How to avoid giving free advice to prospects

I’m reminded of the old sex education message: Just say ‘no’!

As professional advisers we are all used to prospective clients seeking free advice. As I’m no longer in practice and as a frequent blogger I have very different perspective now. So here is some free advice from me.  When a stranger/prospect calls you need to set clear parameters. Why give any free advice?
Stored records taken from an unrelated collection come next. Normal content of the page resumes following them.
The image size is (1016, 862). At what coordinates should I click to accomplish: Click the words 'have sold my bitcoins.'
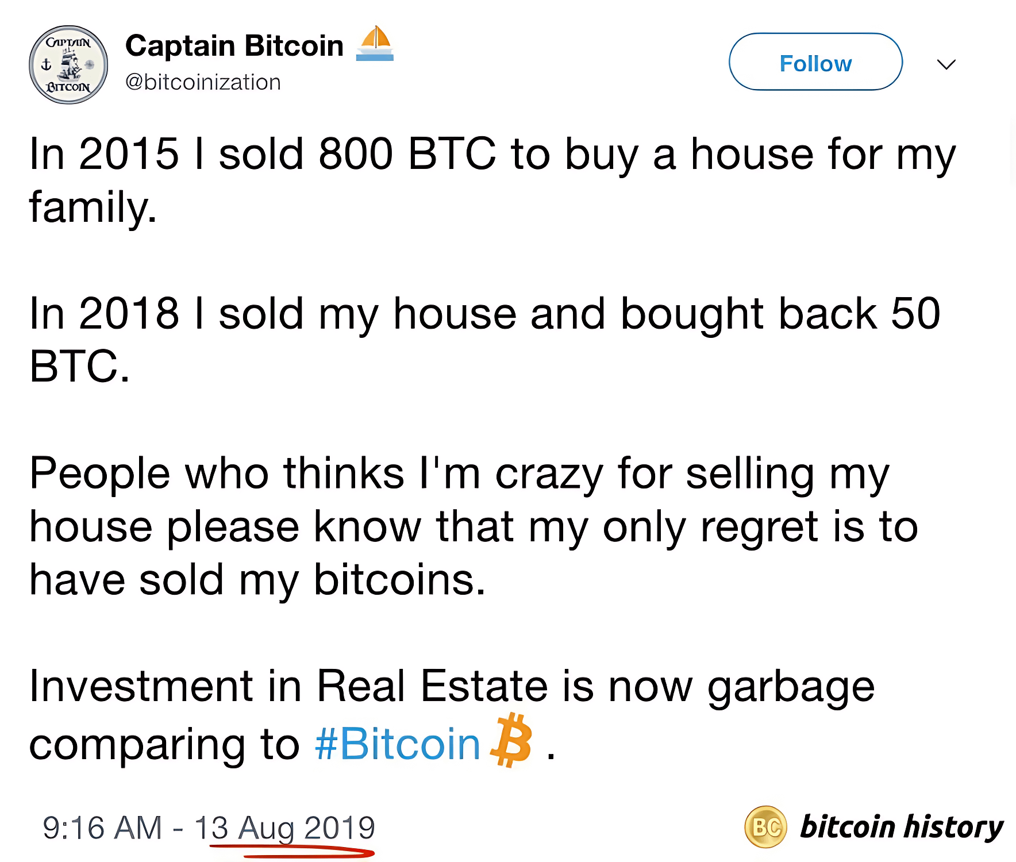(257, 580)
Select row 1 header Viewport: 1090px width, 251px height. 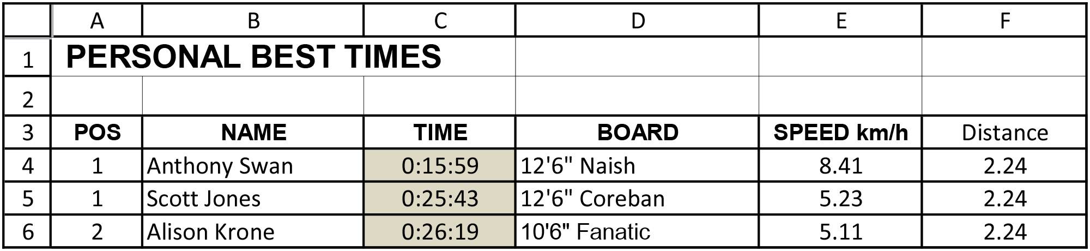click(x=27, y=57)
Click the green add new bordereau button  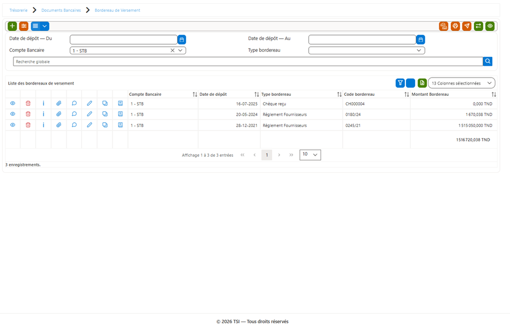[12, 26]
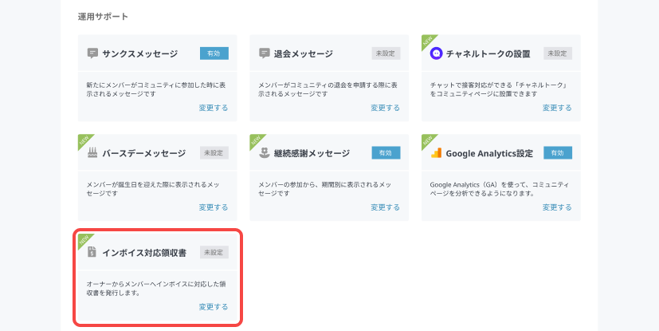
Task: Click 有効 badge on Google Analytics設定
Action: (x=558, y=153)
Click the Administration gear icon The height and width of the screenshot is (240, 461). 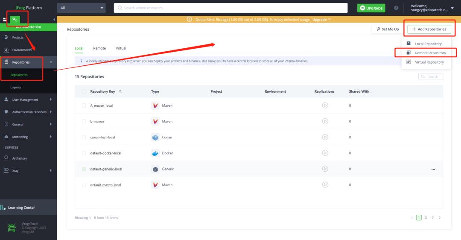pyautogui.click(x=15, y=19)
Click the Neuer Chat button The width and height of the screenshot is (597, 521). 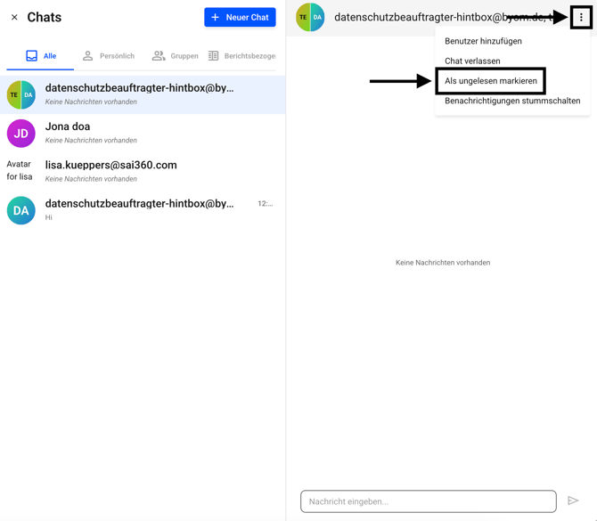240,17
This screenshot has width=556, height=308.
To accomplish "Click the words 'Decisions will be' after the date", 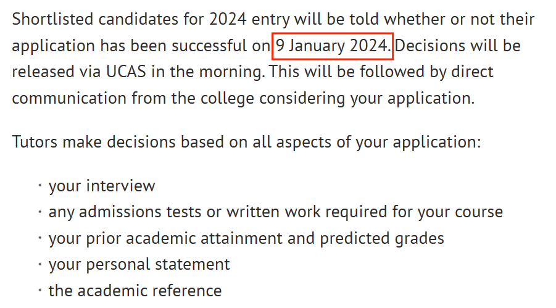I will coord(458,46).
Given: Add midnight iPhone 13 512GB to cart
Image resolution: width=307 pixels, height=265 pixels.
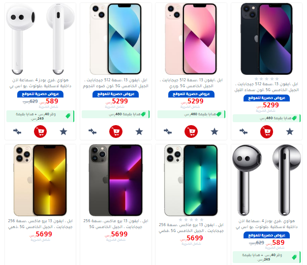Looking at the screenshot, I should tap(267, 132).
I think the most common reason accountants give themselves is that it helps evidence their credibility, style, approach, knowledge and willingness to help clients.  In reality it is only the accountant themselves who doubts their ability and knowledge. The prospect generally takes all that for granted – after all our adverts or website makes clear we’re an accountant. All accountants know everything don’t they? We know this isn’t the case but prospects assume it is so.  Even more so if theye have been recommended or referred by a third party.
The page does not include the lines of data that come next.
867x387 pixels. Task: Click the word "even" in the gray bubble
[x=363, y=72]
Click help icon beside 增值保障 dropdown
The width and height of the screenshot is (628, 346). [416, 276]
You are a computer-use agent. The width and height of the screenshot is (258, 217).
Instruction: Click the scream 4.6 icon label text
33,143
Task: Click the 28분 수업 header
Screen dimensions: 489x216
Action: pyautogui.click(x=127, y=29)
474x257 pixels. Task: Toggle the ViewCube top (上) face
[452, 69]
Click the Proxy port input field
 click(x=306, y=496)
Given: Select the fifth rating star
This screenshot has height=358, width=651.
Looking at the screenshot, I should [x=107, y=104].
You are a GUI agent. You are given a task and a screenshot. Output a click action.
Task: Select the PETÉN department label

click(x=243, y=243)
So accountants are generally proving nothing by giving free advice. They can evidence the other key qualities they want to exhibit without giving free technical advice.

I also tend to think that a side benefit of the Anti-Money Laundering (AML) legislation is that it gives accountants a statutory justification for any apparent reluctance to provide answers to technical questions before engaging a new client.  “I’m really sorry Mr Prospect but as a professional adviser I’m precluded by law from giving any advice before we’ve been through the anti-money laundering checks. I know it’s a pain but it’s the law.” The consequence of this will often be that you have engaged the client and secured their agreement to your preferred billing procedures before you give them any valuable advice. So the AML laws do have an upside after all!

Finally I would suggest you establish a process to qualify a prospect or to let them go elsewhere before you waste too much time on them. Initially you may want to qualify out time wasters on the phone. You will also want to determine what you need to cover in an initial meeting.

In many of my seminars I ask accountants if they offer a free initial meeting to prospective clients. Typically the answer is ‘yes’. “How long do you allow for such meetings?” Some put a cap on it. Others say ‘as long as it takes’. I ask the question – “As long as WHAT takes?” It’s not just about getting the prospect to want to appoint you. You need to find out quite early on if they can afford to pay the fees you would want to earn. You also need to determine if this is the sort of person you want to have a client.

Bottom line, I’d suggest you establish a process/checklist (that you will in time commit to memory) to use when you receive such calls in future and indeed when you have an initial meeting with a prospect.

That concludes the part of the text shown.